Cinq ou six mois plus tard, ils nous expédièrent tous, sans exception, vers Mossoul. Après avoir marché pendant six jours dans ces zones sans eau, quatre cavaliers arrivèrent et ordonnèrent que les déportés soient ramenés. Cette population misérable hurla de joie que «le padicha (=le sultan) soit béni». Nous sommes donc retournés à Deir-Zor où nous avons compris ce qui s’était produit: un ordre de massacre était arrivé.

Sous le prétexte qu’ils allaient être mobilisés, tous les jeunes gens furent séparés du groupe et les autres envoyés à Mourrâte. Mais cette fois-ci, ils se montrèrent beaucoup plus durs avec nous. Après être restés cinq à six jours à Mourrâte, ils nous envoyèrent à Souvar où nous avons été gardés pendant un mois. Tous les gens aisés furent alors rassemblés et amenés sur l’autre rive. Lorsque nous avons vu leurs cadavres dériver [sur l’Euphrate], nous avons compris que nous allions à notre tour être exterminés, d’autant que le groupe restant fut expédié, sous la surveillance de trois cents cavaliers tchétchènes, dans cet endroit maudit nommé Cheddadiyé.

Un matin, en nous levant, nous avons découvert qu’ils avaient planté des pics autour des tentes. Un peu plus tard, un ordre est arrivé demandant à tous les prêtres et aux maires de localités [se trouvant parmi nous] de se rendre auprès du sous-préfet. Ils y sont allés et nous les avons vus, par la suite, les emmener, attachés les uns aux autres.

Après quoi, ils nous ont, nous tous les hommes, séparés du groupe, nous ont ligotés et nous ont escortés à une heure de route, dans un vallon, où ils ont ouvert le feu sur nous.

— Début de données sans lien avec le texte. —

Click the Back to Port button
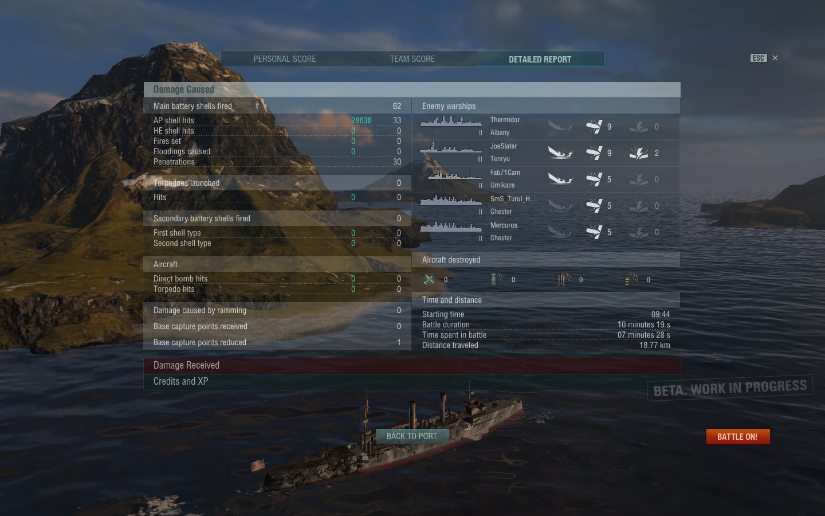Image resolution: width=825 pixels, height=516 pixels. pos(412,436)
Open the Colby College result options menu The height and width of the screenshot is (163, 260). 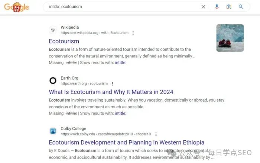click(x=156, y=134)

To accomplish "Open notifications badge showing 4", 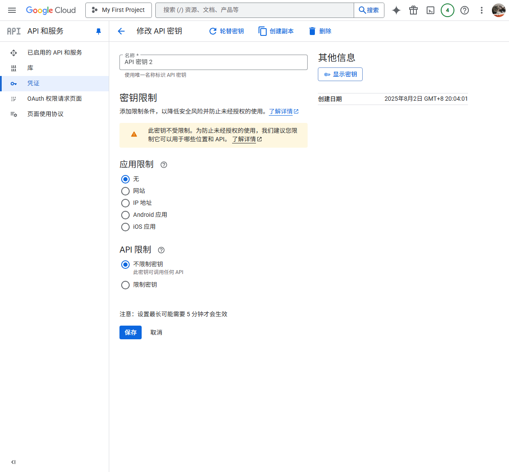I will pos(448,10).
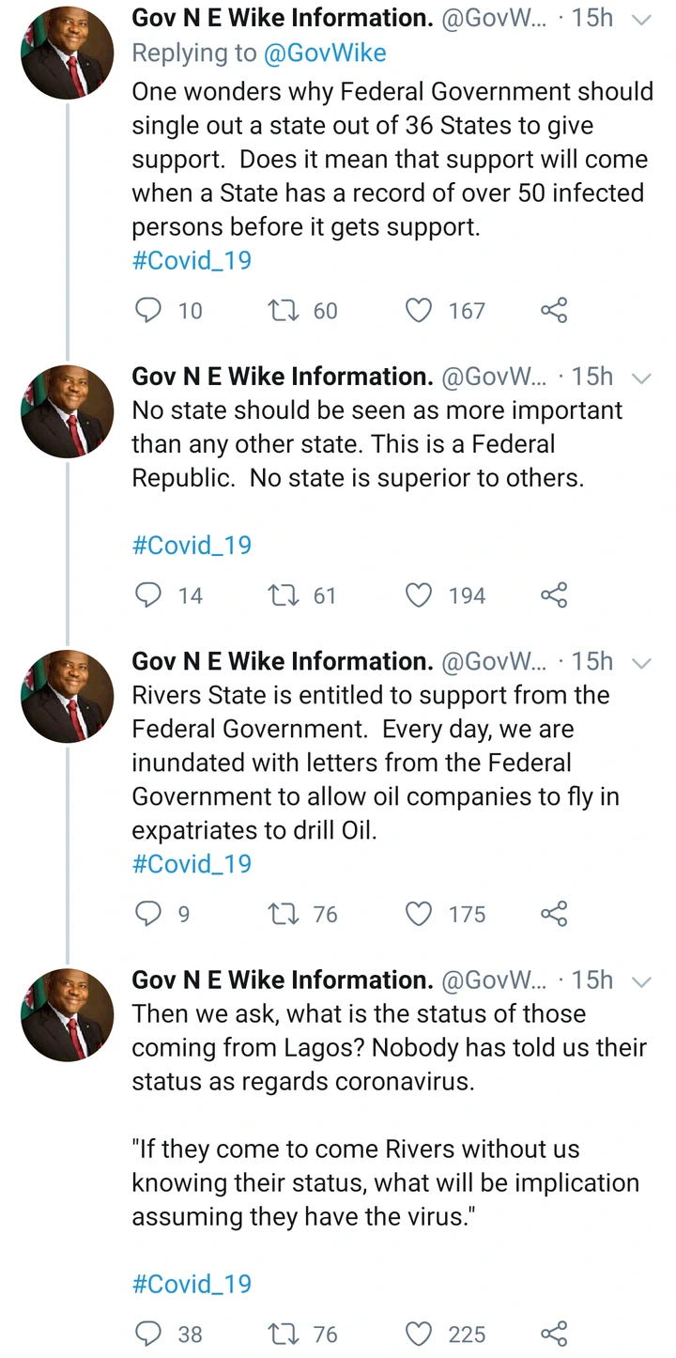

Au cours de la fusillade, une personne est tombée sur moi et tous ont été abattus. Je suis resté cinq jours sous ces cadavres avant de m’en extraire. Un autre garçon était également vivant. Nous étions tellement affamés, que nous avons mangé la chair des cadavres. Quand nous avons tenté de fuir, ils nous ont vus et ont ouvert le feu sur nous: le garçon qui m’accompagnait fut abattu, tandis que quatre cavaliers me rattrapaient. L’un d’eux a tiré son sabre pour me trancher, mais un autre l’en empêcha en disant qu’il allait m’adopter. Il me prit en effet et m’amena dans sa tente où j’ai attendu durant trois jours, car il restait encore des déportés vivants et ces [cavaliers] étaient allés s’occuper de leur compte. Ils les ont également descendus sur les rives du fleuve et les ont livrés aux Arabes qui se sont chargés, à la hache, à la masse et au sabre, de les mettre en charpie, puis de les jeter à l’eau. Ils ont finalement tué [et] exterminé toute cette population.

Après quoi, ils m’ont pris auprès d’eux: leurs occupations étaient le vol, le pillage et le meurtre. Je suis resté un an et demi à leurs côtés. Lorsque j’ai appris que la Société avait été créée, je me suis enfui pour travailler auprès de la Société où j’étais employé jusqu’à ces derniers temps. Je suis à présent à Alep.

Aram D. Daniélian

* BNu/Fonds A. Andonian, Matériaux pour l’histoire du génocide, P.J.1/3, liasse 52, Deir-Zor, ff. 16-19.